[Exercise objective]
Below this line is a set of entries; quote exactly the lines from the line that contains "The image size is (955, 598)." to the line that contains "Viewport: 766px width, 496px height.", both lines included.

*** Material provided Section Begins ***

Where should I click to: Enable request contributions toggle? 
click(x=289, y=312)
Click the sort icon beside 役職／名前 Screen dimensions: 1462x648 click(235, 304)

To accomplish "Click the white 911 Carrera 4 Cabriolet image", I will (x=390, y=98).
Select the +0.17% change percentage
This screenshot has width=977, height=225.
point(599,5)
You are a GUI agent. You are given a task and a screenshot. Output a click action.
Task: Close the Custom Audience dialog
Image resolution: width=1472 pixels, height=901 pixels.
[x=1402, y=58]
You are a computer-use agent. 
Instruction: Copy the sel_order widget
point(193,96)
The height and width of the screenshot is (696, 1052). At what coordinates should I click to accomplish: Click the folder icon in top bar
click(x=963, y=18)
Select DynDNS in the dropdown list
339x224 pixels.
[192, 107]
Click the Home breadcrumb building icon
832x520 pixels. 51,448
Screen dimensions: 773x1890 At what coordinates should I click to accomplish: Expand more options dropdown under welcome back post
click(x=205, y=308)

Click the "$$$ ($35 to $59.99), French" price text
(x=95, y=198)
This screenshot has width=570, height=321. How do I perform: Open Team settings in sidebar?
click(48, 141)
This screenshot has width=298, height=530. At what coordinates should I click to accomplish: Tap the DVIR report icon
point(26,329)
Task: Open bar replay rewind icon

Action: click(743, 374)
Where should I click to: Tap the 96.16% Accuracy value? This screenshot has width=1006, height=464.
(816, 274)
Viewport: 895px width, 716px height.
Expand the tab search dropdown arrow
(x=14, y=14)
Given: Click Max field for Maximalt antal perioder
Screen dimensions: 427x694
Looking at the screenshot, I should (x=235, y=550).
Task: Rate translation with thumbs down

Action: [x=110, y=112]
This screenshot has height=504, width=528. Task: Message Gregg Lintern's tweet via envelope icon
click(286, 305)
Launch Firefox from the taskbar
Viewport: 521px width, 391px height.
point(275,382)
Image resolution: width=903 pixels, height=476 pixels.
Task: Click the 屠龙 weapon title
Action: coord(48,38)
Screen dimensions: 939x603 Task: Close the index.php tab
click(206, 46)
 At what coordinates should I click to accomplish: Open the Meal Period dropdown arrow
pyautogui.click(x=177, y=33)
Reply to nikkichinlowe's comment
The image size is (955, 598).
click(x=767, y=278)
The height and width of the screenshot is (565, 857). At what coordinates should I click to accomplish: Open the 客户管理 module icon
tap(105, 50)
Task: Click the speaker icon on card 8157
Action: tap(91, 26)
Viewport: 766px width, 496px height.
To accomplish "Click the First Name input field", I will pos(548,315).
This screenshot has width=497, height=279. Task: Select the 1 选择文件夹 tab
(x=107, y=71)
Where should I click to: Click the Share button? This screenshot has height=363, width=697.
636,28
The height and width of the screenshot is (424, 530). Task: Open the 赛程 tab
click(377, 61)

*** Material provided Section Ends ***

[Solution for this problem]
The image size is (955, 598).
click(x=767, y=278)
The height and width of the screenshot is (565, 857). At what coordinates should I click to accomplish: Open the 客户管理 module icon
tap(105, 50)
Task: Click the speaker icon on card 8157
Action: tap(91, 26)
Viewport: 766px width, 496px height.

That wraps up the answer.